Task instructions: Below are records; reproduce exactly the lines from the first through the one containing "Given: Open the แมนยู team name link".

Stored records
============================================================

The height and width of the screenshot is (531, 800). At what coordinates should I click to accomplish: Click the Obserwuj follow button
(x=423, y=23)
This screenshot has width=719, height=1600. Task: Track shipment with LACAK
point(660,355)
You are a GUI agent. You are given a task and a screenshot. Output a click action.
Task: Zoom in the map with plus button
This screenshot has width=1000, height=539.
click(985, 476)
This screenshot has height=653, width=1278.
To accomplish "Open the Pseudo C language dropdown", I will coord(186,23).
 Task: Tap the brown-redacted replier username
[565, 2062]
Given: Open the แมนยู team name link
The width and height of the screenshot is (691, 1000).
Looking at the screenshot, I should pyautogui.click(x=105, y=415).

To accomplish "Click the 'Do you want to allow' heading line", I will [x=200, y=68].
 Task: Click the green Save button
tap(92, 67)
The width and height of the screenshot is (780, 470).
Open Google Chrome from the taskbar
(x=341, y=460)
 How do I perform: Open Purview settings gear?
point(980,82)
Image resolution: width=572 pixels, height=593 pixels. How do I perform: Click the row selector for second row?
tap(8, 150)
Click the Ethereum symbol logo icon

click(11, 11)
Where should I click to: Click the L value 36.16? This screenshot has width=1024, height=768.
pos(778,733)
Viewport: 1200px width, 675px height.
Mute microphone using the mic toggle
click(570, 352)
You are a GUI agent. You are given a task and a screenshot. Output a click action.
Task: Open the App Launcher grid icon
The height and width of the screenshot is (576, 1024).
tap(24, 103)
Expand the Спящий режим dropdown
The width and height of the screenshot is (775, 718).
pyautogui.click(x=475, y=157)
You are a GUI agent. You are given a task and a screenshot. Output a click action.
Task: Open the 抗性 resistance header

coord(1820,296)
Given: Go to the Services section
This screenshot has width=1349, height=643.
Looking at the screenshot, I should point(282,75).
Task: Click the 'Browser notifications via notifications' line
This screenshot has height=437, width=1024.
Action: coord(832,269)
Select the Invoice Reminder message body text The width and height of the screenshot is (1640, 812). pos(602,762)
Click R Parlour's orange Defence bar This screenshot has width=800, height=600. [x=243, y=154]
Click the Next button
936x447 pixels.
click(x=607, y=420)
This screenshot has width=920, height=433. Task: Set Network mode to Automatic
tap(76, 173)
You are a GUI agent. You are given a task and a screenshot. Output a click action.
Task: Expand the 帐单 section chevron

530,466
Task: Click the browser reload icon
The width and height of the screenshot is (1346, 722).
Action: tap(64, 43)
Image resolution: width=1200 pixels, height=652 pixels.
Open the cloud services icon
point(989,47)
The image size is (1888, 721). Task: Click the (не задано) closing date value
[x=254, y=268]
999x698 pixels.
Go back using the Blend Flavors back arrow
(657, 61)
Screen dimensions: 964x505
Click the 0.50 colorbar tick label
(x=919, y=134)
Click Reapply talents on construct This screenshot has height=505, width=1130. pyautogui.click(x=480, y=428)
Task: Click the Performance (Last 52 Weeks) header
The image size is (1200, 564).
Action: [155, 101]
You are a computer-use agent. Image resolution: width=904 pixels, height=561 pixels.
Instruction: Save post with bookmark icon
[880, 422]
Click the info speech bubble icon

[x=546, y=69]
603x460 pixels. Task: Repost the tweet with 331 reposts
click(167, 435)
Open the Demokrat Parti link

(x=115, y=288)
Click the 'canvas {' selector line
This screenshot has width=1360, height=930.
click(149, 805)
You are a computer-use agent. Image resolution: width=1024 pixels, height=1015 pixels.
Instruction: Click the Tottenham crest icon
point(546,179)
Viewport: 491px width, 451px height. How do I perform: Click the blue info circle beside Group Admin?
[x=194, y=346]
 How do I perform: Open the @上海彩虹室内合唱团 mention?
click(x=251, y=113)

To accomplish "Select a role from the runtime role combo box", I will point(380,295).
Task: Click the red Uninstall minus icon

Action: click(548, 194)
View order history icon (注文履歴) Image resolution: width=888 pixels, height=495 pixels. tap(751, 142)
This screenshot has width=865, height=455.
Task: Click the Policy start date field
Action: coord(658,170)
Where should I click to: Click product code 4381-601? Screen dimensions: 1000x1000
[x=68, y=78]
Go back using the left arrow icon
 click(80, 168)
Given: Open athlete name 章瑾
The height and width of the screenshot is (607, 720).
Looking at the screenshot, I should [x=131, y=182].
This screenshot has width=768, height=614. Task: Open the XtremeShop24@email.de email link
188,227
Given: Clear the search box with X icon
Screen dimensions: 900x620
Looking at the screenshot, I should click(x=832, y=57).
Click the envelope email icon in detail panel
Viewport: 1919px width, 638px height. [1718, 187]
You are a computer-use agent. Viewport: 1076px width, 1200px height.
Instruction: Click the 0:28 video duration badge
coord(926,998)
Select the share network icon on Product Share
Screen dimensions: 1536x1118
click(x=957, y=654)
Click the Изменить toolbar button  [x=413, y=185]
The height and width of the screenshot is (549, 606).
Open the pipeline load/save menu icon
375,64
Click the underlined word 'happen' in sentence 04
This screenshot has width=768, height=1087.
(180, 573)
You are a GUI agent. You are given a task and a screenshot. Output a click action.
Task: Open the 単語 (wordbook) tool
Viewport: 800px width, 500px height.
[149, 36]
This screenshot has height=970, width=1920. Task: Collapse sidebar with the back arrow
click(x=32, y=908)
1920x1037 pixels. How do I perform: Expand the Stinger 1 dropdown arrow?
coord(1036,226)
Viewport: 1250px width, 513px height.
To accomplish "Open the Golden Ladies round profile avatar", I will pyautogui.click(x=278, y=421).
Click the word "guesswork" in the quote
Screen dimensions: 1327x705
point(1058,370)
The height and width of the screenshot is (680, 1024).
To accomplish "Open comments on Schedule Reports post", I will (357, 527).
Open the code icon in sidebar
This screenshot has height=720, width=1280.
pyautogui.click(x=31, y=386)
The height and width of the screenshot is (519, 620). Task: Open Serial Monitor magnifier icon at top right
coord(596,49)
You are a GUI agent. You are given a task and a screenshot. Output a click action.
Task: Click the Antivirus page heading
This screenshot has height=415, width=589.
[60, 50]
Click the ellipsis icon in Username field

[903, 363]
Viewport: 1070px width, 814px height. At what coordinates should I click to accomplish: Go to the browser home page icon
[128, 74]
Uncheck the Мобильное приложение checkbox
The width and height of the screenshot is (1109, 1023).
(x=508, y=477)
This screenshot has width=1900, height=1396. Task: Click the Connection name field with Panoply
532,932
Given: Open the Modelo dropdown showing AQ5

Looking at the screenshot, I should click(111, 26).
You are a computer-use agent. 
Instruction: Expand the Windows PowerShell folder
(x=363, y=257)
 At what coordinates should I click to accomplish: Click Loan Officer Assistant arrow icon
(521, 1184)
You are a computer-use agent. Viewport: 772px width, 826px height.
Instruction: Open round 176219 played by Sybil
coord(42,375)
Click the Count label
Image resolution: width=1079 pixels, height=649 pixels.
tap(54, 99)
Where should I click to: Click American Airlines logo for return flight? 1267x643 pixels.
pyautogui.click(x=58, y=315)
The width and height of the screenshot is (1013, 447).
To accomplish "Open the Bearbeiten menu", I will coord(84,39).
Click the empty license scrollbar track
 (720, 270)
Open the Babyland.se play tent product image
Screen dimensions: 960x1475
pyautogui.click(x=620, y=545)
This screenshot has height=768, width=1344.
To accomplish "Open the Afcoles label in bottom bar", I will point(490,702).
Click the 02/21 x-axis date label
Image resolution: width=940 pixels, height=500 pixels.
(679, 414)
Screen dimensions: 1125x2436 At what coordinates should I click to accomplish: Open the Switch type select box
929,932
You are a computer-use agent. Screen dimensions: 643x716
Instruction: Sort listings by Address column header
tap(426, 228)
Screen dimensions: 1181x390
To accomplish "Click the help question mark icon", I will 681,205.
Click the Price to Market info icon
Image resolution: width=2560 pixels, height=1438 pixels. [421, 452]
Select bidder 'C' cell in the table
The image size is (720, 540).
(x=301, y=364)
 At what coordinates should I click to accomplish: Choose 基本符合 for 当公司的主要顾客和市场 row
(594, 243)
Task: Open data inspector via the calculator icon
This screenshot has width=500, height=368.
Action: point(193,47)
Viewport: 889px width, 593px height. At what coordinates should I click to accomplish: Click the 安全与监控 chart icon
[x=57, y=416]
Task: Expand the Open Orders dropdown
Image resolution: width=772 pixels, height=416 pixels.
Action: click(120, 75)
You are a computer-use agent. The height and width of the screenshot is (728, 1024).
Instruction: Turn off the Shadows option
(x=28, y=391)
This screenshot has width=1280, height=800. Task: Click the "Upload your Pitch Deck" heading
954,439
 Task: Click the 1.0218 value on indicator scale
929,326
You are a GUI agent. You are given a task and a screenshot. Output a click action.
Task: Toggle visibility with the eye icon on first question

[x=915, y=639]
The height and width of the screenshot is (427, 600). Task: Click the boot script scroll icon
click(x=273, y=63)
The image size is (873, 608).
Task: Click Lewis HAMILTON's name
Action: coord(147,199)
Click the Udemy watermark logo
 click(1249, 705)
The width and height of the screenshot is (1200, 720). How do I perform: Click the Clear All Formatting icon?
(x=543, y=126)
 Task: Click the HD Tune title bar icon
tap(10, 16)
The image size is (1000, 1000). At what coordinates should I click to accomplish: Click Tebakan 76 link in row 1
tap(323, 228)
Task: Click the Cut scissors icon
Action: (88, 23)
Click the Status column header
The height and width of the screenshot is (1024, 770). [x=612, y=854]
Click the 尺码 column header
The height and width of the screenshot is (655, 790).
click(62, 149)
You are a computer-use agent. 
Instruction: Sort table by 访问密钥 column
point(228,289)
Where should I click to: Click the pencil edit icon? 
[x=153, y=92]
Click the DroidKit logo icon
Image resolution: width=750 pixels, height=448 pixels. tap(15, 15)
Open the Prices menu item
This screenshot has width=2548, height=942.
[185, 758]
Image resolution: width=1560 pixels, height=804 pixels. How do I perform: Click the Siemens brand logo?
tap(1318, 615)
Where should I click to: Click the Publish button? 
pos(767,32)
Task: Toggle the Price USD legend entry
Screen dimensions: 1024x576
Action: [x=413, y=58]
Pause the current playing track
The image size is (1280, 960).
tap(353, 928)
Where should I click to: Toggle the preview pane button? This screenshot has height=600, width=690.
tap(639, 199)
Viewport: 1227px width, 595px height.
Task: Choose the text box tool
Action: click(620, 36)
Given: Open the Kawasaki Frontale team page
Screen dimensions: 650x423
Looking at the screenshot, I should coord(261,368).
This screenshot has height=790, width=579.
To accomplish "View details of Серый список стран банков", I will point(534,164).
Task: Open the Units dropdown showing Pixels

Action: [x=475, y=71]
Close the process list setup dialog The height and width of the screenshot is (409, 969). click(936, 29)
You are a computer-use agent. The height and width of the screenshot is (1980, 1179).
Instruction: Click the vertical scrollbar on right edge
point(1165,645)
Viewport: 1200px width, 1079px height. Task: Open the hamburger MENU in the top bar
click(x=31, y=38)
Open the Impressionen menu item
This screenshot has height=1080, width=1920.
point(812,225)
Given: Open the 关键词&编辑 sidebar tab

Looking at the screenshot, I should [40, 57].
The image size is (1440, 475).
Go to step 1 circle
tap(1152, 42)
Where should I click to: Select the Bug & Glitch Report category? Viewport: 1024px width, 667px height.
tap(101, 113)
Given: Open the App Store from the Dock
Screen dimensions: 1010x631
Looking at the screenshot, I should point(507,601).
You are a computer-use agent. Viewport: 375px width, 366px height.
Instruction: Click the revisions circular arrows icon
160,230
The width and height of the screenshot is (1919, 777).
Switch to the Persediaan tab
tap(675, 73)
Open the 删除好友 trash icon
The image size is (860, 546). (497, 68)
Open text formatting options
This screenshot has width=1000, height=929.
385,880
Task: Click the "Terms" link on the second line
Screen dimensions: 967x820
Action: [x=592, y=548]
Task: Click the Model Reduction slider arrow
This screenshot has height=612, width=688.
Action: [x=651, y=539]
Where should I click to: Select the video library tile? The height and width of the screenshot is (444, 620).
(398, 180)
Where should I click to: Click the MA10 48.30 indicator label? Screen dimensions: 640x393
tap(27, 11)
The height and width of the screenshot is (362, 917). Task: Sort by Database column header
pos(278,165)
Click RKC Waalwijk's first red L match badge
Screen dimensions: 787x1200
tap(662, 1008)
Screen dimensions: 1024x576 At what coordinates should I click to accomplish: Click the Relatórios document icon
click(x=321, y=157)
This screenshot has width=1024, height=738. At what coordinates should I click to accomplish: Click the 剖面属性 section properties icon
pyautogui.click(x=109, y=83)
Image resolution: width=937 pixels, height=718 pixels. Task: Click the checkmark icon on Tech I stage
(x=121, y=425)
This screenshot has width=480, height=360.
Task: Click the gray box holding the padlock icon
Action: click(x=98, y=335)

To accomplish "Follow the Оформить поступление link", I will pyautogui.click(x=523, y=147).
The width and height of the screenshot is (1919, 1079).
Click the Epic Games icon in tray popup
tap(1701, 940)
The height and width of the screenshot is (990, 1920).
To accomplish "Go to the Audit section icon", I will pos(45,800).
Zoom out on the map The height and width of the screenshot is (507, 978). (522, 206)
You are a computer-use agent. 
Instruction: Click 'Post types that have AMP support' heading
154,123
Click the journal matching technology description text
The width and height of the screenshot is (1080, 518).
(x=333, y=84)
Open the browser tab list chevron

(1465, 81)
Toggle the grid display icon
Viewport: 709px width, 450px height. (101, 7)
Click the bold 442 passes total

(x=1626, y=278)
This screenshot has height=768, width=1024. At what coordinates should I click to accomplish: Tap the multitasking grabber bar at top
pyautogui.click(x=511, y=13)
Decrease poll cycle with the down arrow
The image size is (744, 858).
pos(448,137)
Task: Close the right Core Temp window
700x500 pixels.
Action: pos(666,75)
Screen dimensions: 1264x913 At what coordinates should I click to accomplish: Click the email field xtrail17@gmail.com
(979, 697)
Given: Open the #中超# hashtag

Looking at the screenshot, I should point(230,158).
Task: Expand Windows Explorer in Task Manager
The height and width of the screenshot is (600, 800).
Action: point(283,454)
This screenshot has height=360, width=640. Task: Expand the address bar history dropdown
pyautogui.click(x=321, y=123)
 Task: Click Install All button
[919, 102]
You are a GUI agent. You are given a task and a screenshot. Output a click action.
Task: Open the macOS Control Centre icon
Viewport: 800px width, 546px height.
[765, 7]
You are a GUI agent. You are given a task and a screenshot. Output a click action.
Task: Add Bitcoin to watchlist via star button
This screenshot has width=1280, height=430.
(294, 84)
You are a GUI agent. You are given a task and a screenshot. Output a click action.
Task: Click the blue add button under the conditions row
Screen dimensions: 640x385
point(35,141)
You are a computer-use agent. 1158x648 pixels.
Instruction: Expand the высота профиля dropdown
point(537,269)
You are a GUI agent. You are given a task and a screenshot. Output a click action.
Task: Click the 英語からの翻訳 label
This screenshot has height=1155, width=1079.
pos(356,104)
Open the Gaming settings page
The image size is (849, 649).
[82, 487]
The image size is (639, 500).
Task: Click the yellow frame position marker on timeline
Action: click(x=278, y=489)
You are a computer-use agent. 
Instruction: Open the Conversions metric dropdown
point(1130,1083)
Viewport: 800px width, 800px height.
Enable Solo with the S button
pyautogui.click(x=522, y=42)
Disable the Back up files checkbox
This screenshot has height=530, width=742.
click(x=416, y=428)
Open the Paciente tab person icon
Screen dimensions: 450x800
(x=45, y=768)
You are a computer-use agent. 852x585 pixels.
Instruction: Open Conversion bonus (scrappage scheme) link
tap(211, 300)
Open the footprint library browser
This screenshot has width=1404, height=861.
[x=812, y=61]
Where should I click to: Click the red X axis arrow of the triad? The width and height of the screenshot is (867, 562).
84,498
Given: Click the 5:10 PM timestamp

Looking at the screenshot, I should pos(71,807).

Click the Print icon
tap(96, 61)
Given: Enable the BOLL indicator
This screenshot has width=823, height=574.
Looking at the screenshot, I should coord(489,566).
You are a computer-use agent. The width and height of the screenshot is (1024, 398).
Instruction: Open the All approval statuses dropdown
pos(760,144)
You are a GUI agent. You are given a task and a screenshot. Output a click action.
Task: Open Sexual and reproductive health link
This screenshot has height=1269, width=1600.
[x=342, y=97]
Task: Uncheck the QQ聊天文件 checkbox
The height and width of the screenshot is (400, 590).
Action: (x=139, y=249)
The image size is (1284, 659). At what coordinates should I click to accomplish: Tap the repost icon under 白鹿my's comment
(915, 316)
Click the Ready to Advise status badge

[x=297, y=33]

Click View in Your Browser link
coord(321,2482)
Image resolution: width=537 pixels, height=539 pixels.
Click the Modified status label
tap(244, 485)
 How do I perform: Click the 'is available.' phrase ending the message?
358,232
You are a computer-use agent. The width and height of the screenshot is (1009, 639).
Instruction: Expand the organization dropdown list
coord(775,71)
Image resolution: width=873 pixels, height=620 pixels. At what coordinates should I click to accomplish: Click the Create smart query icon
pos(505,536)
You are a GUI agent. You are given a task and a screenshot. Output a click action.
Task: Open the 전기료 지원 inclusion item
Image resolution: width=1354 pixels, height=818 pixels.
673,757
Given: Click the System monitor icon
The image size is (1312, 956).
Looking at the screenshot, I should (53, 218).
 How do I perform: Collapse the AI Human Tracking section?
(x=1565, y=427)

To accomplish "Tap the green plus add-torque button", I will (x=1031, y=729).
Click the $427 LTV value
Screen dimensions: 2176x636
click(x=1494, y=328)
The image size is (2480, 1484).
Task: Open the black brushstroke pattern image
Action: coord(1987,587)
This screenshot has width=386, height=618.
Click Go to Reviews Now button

============================================================

Exercise response:
The height and width of the screenshot is (531, 800). At what coordinates should I click to accomplish: Click the Obserwuj follow button
(x=423, y=23)
This screenshot has width=719, height=1600. Task: Track shipment with LACAK
point(660,355)
You are a GUI agent. You are given a task and a screenshot. Output a click action.
Task: Zoom in the map with plus button
This screenshot has width=1000, height=539.
click(985, 476)
This screenshot has height=653, width=1278.
To accomplish "Open the Pseudo C language dropdown", I will coord(186,23).
 Task: Tap the brown-redacted replier username
[565, 2062]
Given: Open the แมนยู team name link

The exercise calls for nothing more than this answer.